→ Listed entries:
________________________

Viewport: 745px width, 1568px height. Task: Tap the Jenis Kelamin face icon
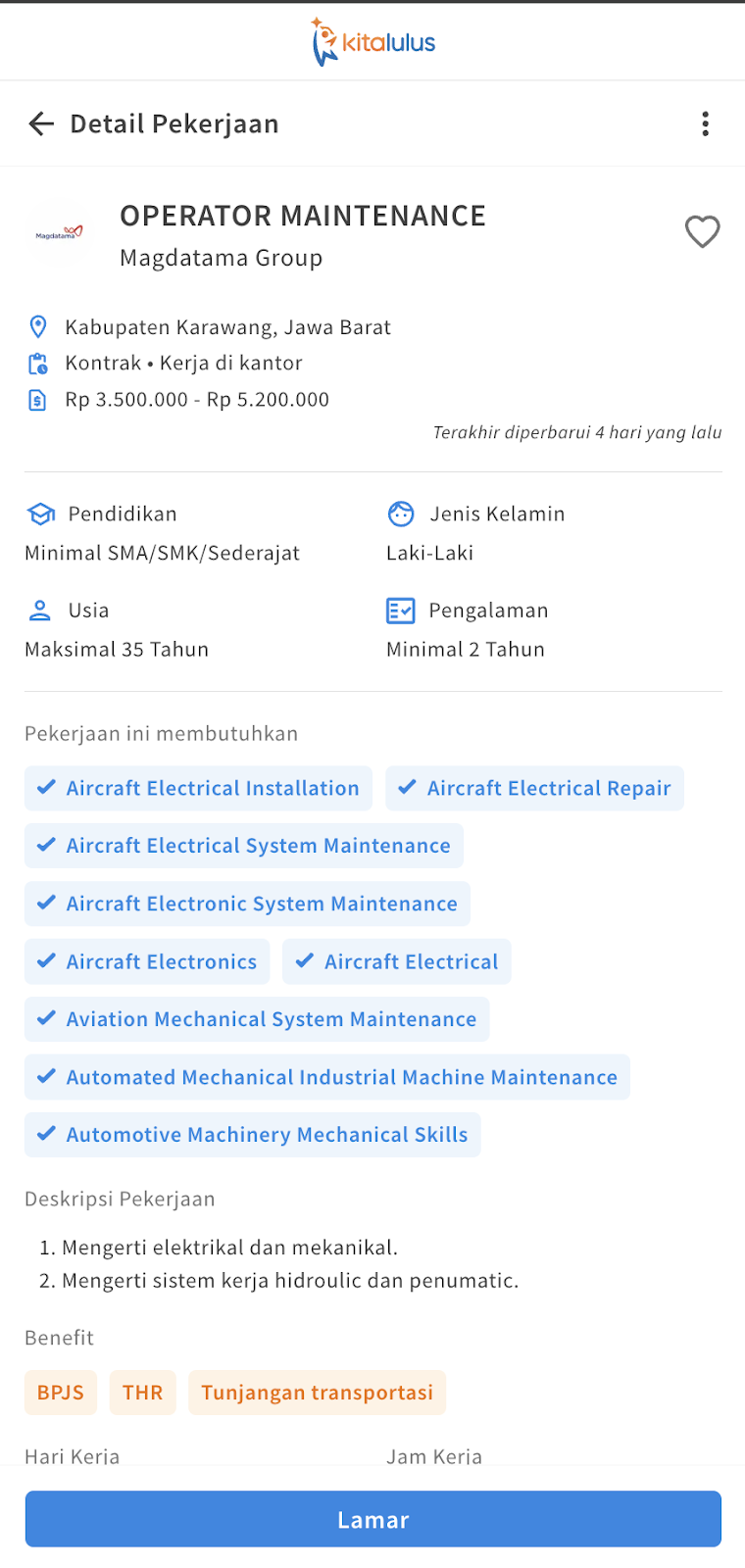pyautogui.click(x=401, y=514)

________________________

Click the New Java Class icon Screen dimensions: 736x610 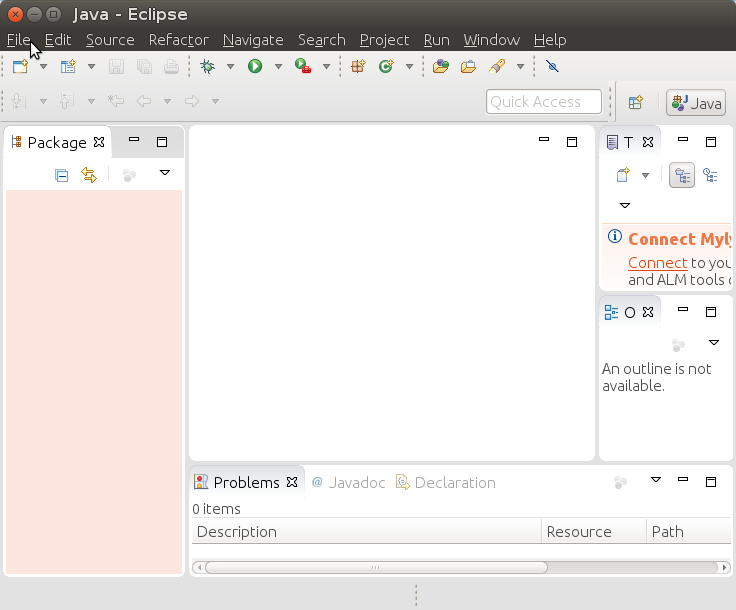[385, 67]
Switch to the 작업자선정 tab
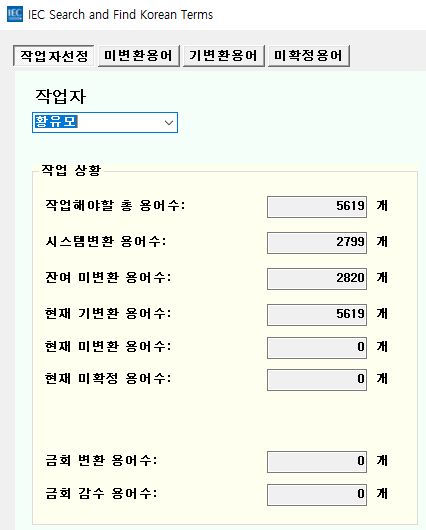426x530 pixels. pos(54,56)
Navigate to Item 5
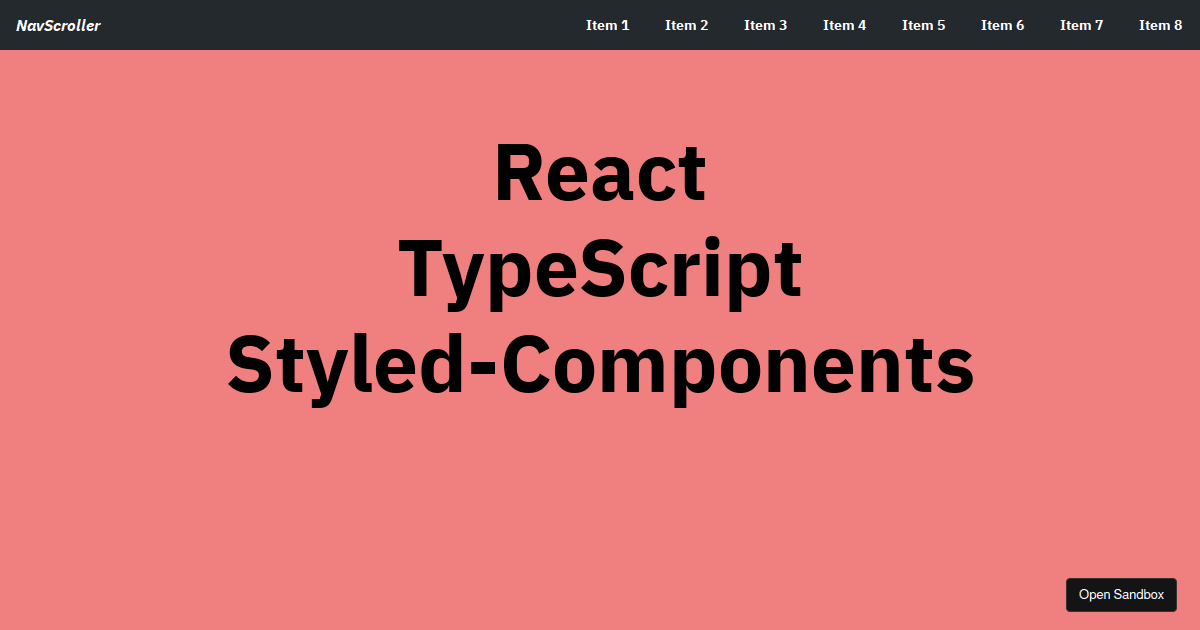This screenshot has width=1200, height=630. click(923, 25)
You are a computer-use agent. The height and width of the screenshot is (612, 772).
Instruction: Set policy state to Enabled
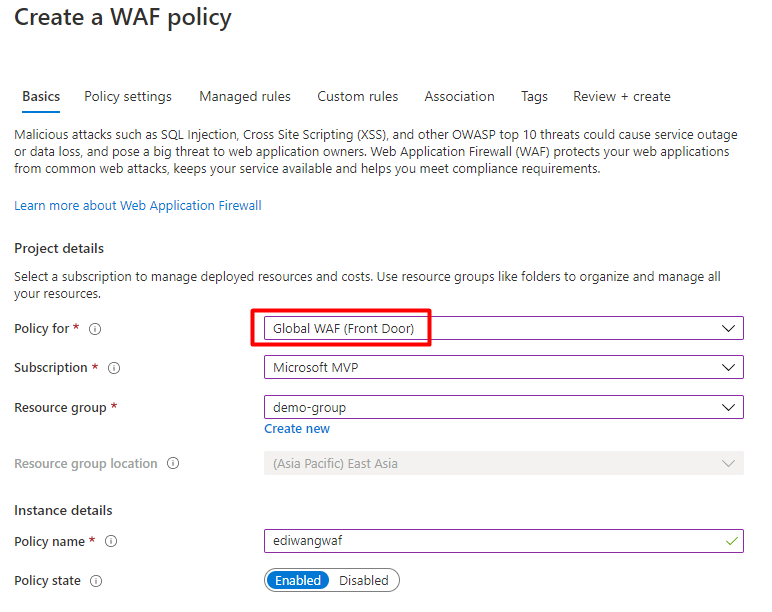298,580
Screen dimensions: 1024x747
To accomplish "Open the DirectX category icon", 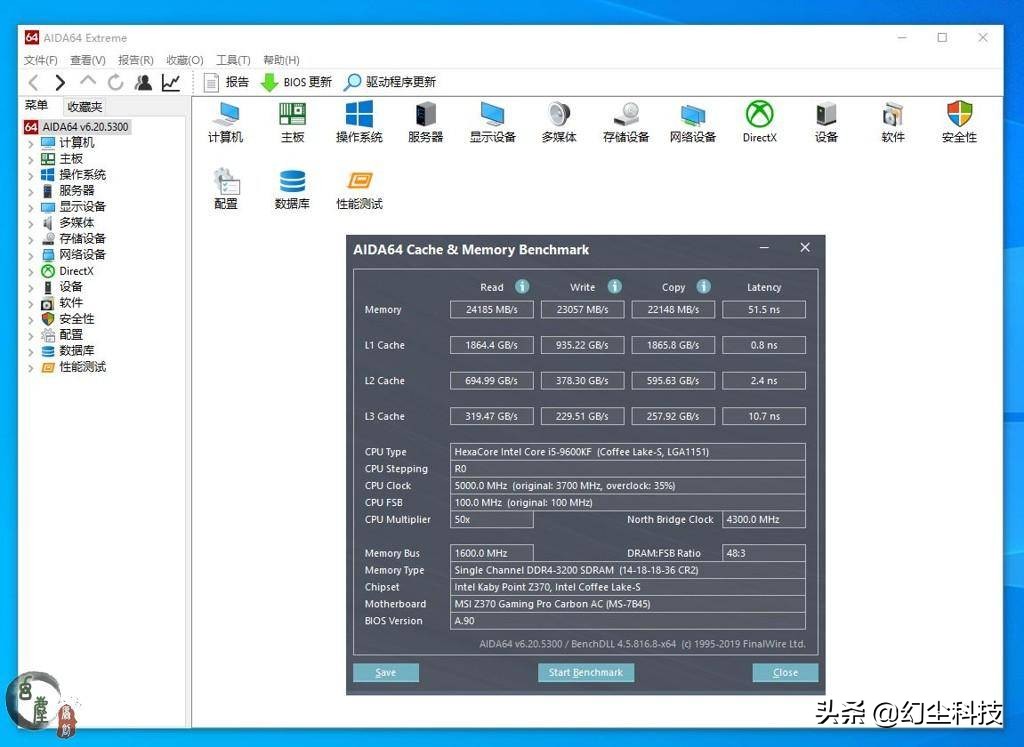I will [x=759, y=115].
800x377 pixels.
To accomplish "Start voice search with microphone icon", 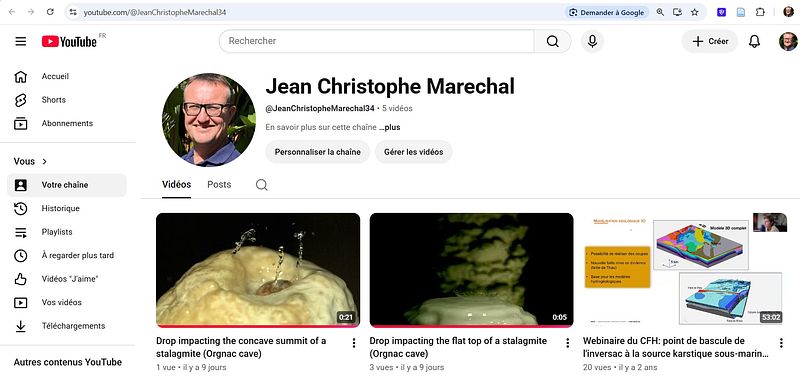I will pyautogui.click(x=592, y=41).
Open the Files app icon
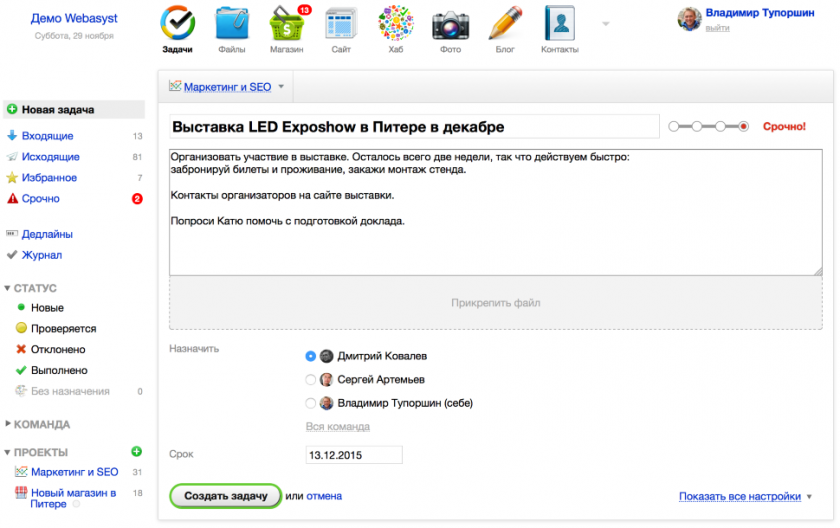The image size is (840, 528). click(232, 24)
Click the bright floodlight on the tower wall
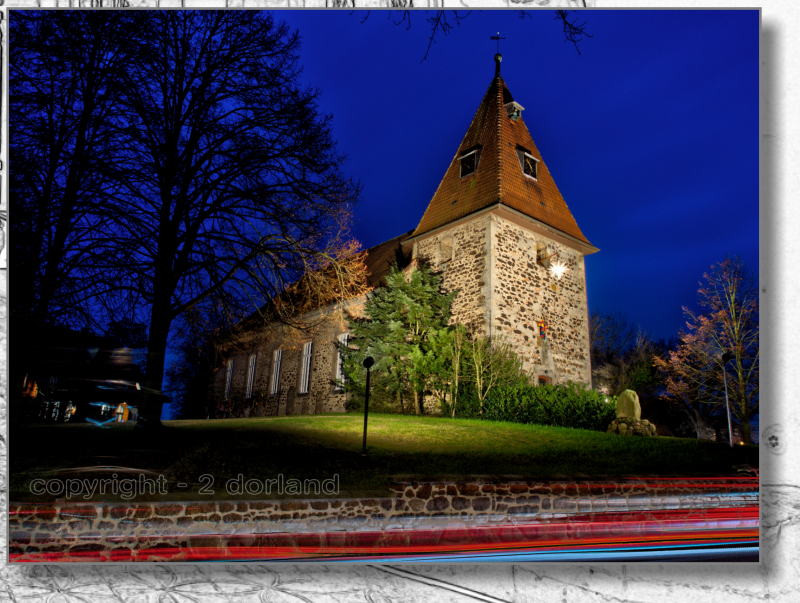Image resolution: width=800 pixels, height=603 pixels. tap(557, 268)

________________________

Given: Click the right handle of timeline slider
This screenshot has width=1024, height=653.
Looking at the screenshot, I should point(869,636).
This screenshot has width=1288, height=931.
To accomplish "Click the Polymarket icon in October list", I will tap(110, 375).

________________________

→ Exercise: Starting at the line above that has "Navigate to Item 5" and ending at the line that has "Screen dimensions: 1024x747", copy each line exactly, leaving the pictures out and adding nothing.

→ Answer box:
Navigate to Item 5
This screenshot has width=1200, height=630. click(923, 25)
You are a computer-use agent. The height and width of the screenshot is (612, 772).
Instruction: Set policy state to Enabled
298,580
Screen dimensions: 1024x747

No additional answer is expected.